**Source data**
>>>>>

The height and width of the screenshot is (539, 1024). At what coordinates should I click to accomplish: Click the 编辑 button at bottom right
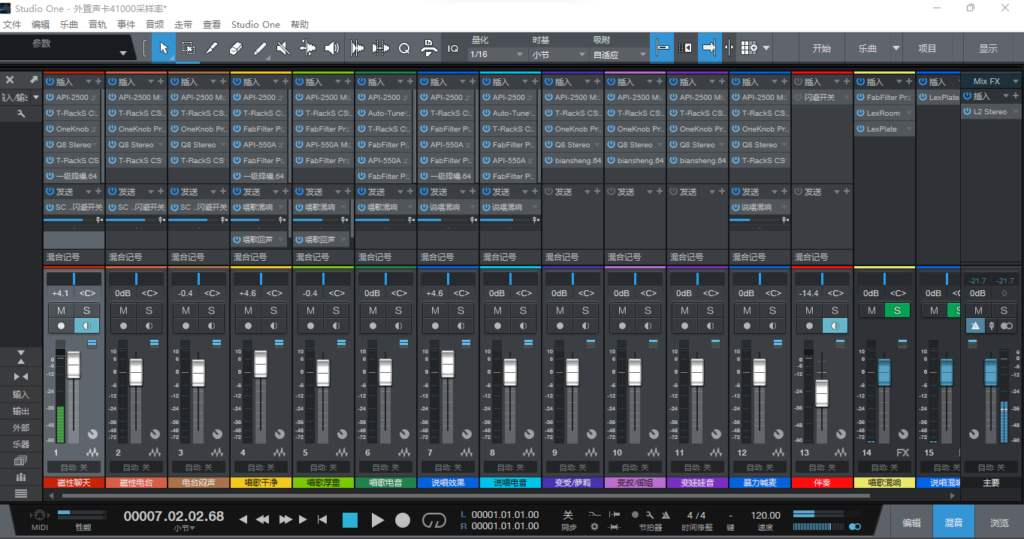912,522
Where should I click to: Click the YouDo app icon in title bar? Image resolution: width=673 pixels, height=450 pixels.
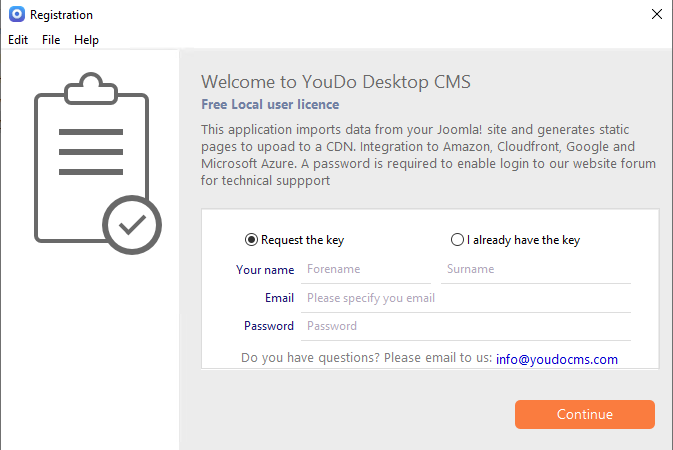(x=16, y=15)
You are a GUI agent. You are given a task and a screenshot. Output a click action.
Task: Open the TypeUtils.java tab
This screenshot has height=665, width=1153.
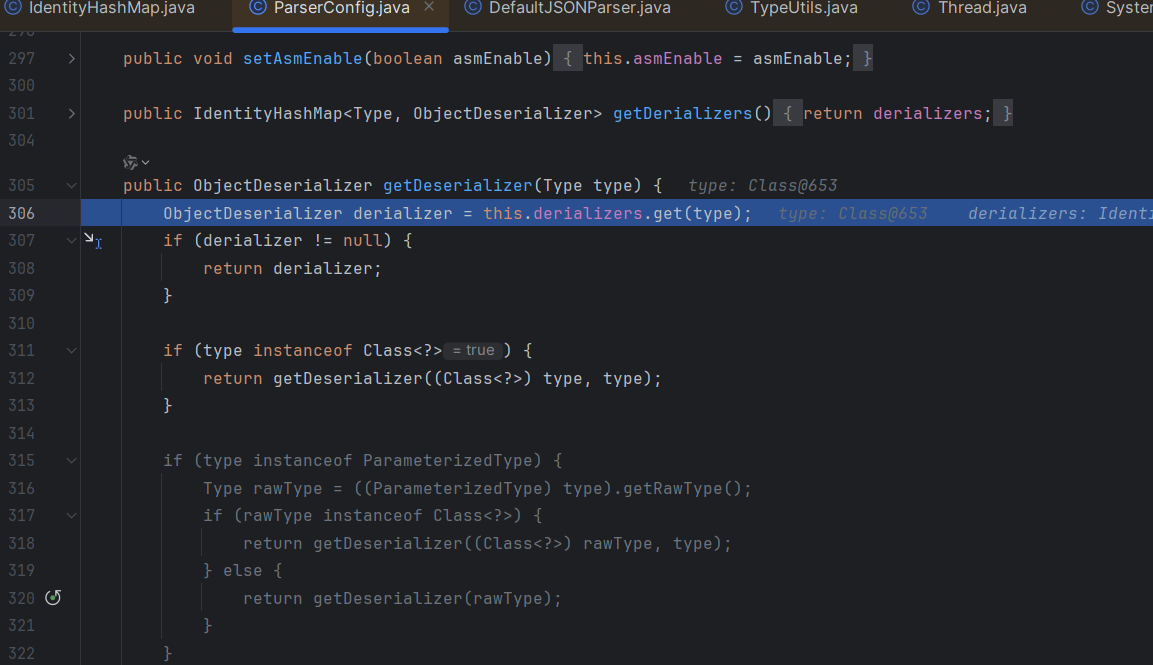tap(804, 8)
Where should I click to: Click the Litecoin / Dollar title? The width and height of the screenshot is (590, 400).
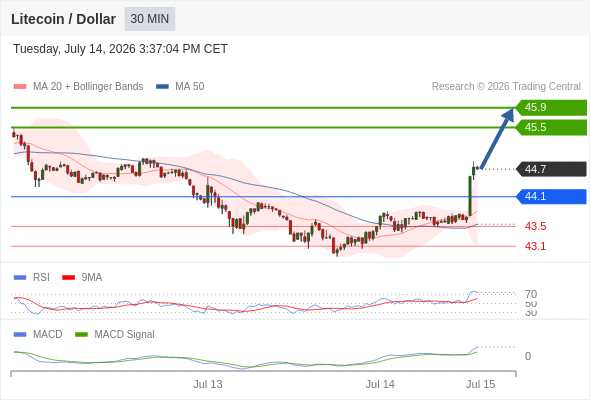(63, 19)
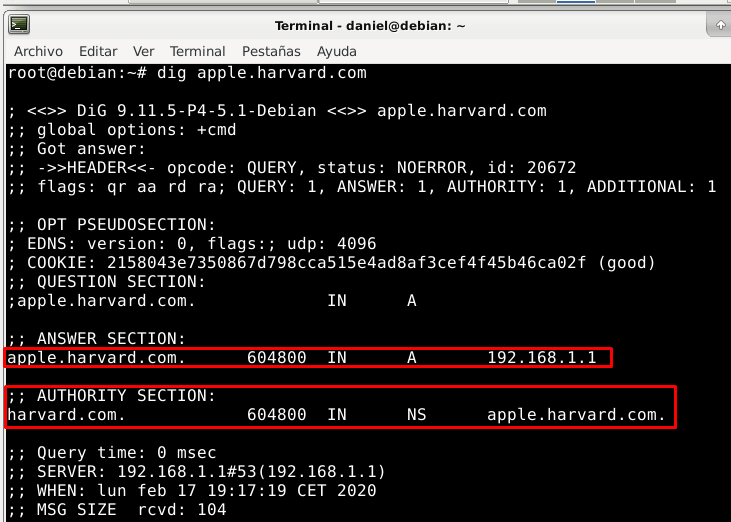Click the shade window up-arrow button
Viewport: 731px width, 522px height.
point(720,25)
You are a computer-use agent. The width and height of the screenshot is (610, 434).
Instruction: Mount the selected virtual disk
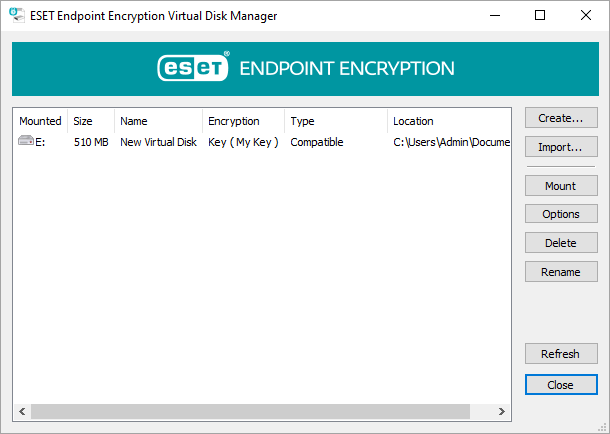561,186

<<<<<

**Action item**
All of the lines above must be printed again exactly, and no picture may appear in the copy.

**Output**
The height and width of the screenshot is (539, 1024). At what coordinates should I click to accomplish: Click the 编辑 button at bottom right
912,522
Where should I click to: Click the YouDo app icon in title bar? Image resolution: width=673 pixels, height=450 pixels.
(x=16, y=15)
You are a GUI agent. You are given a task and a screenshot. Output a click action.
Task: Open the TypeUtils.java tab
This screenshot has height=665, width=1153.
tap(804, 8)
Where should I click to: Click the Litecoin / Dollar title? The width and height of the screenshot is (590, 400).
(63, 19)
Click the shade window up-arrow button
Viewport: 731px width, 522px height.
point(720,25)
You are a computer-use agent. The width and height of the screenshot is (610, 434).
Instruction: Mount the selected virtual disk
561,186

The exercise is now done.